Nel quindicesimo capitolo del Vangelo di Luca sono tre le parabole di Gesù. Le prime due parlano di una pecora e di una moneta rispettivamente perse da un pastore e da una povera donna, ma alla fine gioiosamente ritrovate. “Rallegratevi con me!”, dice il pastore agli amici e ai suoi vicini, “ho trovato la pecora, quella che si era perduta”. “Rallegratevi con me!”, dice la donna alle sue vicine, “perché ho trovato la moneta che avevo perduto”.

L’insegnamento è lo stesso nei due casi: “Così vi sarà gioia nel cielo per un solo peccatore che si converte, più che per novantanove giusti i quali non hanno bisogno di conversione”, dice Gesù parlando del ritrovamento della pecora. “Così, io vi dico, vi è gioia davanti agli angeli di Dio per un solo peccatore che si converte”, aggiunge al termine della seconda parabola della moneta che, finalmente, la povera donna ha ritrovato.

Per capire ancor meglio il significato di queste due parabole e, soprattutto, della terza, bisogna tuttavia prendere sul serio ciò che è detto nei primi versetti del capitolo. In effetti, non si tratta soltanto di una semplice introduzione come in altre occasioni nelle quali si dice per esempio, “in quel tempo, Gesù disse questa parabola”, senza altra precisazione. Qui l’evangelista scrive che Gesù narra queste tre parabole, perché lo stanno criticando di occuparsi dei peccatori e di stare con loro. “Si avvicinavano a lui tutti i pubblicani e i peccatori per ascoltarlo”, scrive Luca. “I farisei e gli scribi mormoravano dicendo: Costui accoglie i peccatori e mangia con loro”.

Gli “ecclesiastici” del tempo non potevano soffrire che Gesù, un Rabbi, perché questo titolo glielo riconoscevano anche loro, passasse il tempo con gente di cattiva reputazione come i pubblicani e altri peccatori. Non potevano sopportarlo e mormoravano contro di Lui. Da parte sua, Gesù, anziché giustificare la sua condotta, raccontò tre parabole. Le prime due, come abbiamo appena detto, per sottolineare la gioia che dà a Dio il ritorno a Lui di un solo peccatore. La terza per dire che Dio aspetta tutti, quelli che pensano di essere buoni come quelli che criticano Gesù (rappresentati dal figlio maggiore) e quelli che se ne sono andati da casa, come i pubblicani e i peccatori con i quali Egli si intrattiene molto spesso (rappresentati dal figlio ribelle e scialacquatore).

* * *

- _Esercizi_:
A – Nel brano sulle parabole di Luca, individua i gruppi di persone che, secondo i primi versetti del capitolo, si avvicinano a Gesù per ascoltarlo o mormorano contro di lui.
B – Prosegui il brano sulle parabole di Luca a partire dal punto in cui si interrompe.
Il materiale riportato di seguito è indipendente dal brano.

- _Dati forniti_:
* * *

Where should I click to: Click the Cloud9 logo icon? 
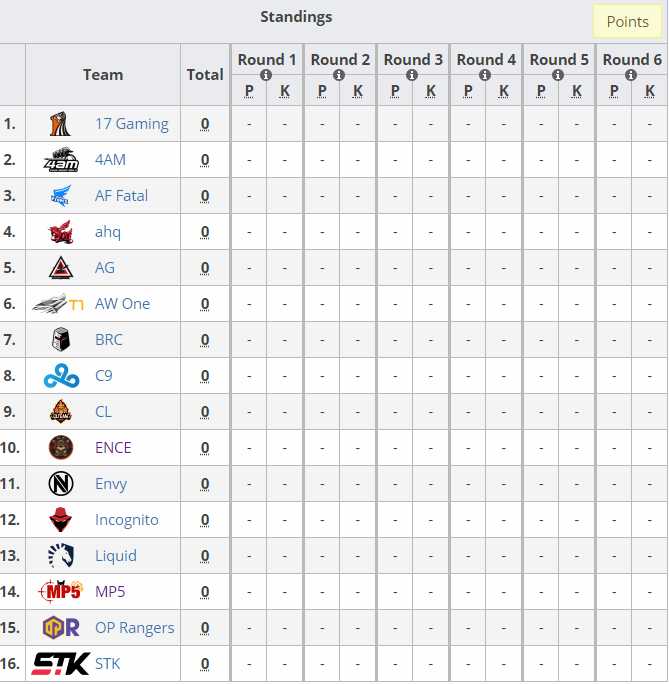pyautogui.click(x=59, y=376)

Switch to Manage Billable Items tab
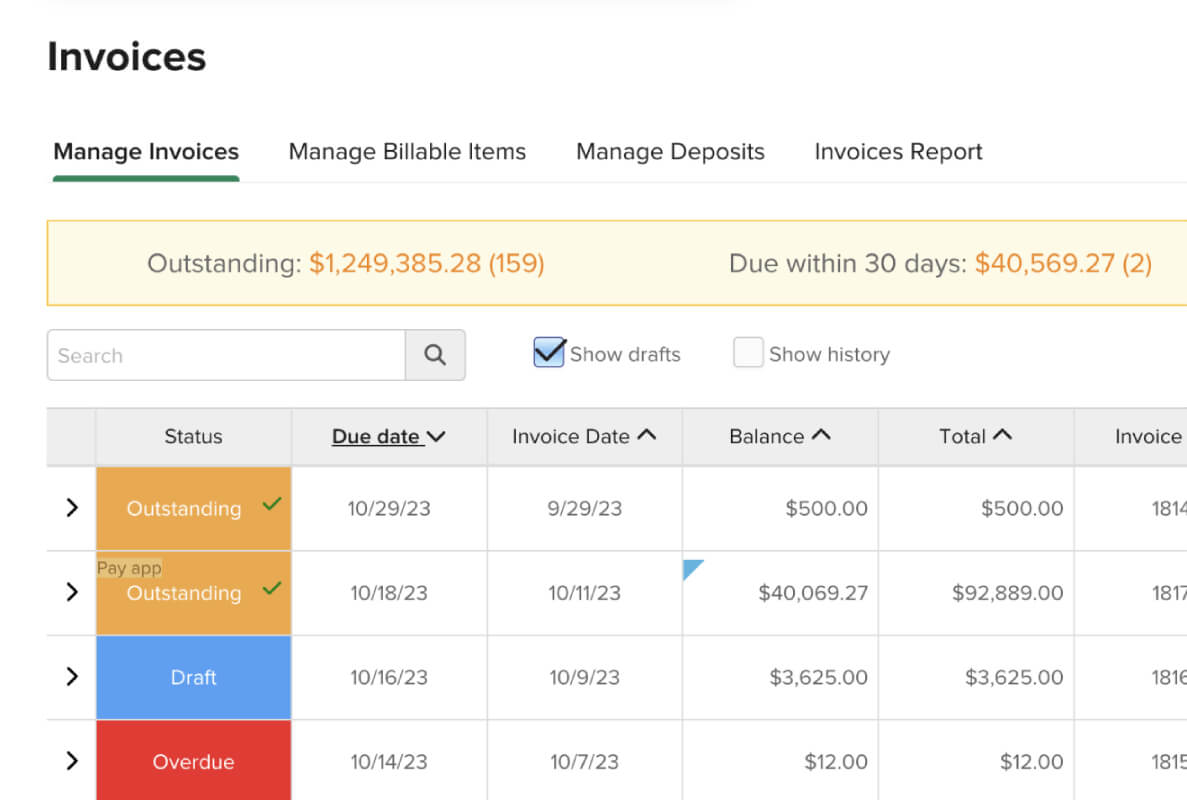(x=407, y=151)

* * *

- _Esercizi svolti_:
A – Pubblicani, peccatori, farisei, scribi.

B –
In effetti, la parabola non ha come protagonista il così detto “figlio prodigo”, ma un padre che ha due figli a cui vuol bene e che li aspetta, nonostante che, ognuno a suo modo, gli sia ingrato. Che ci sarà maggior gioia in cielo per un solo peccatore che si converte che per novantanove giusti che non hanno bisogno di conversione, Gesù lo ha detto, infatti, soltanto per mettere in chiaro la preziosità di convertirsi. In realtà – come risulta evidente dalla parabola, dove il più lontano dal Padre risulterà essere proprio il figlio maggiore, nonostante sia fedele ai doveri e gran lavoratore – non c'è nessuno che non abbia bisogno di convertirsi. Non necessariamente di grandi peccati, ma dell’amore con il quale Dio ci ama e si aspetta di essere amato.

 L’insegnamento della parabola è precisamente questo: il Padre non cessa di attenderci. Nella parabola, il primo a incontrarsi con l’amore di suo padre è quello che, senza alcun rispetto verso di lui, se n’era andato di casa pretendendo, addirittura, la sua parte di eredità senza attendere il testamento del padre. Nonostante questo, suo padre non passava giorno che non stesse al balcone sperando di vederlo apparire all’orizzonte. Infatti, il giorno che decise di tornare, fu suo padre che al vederlo “si commosse, gli corse incontro, gli si gettò al collo e lo baciò”.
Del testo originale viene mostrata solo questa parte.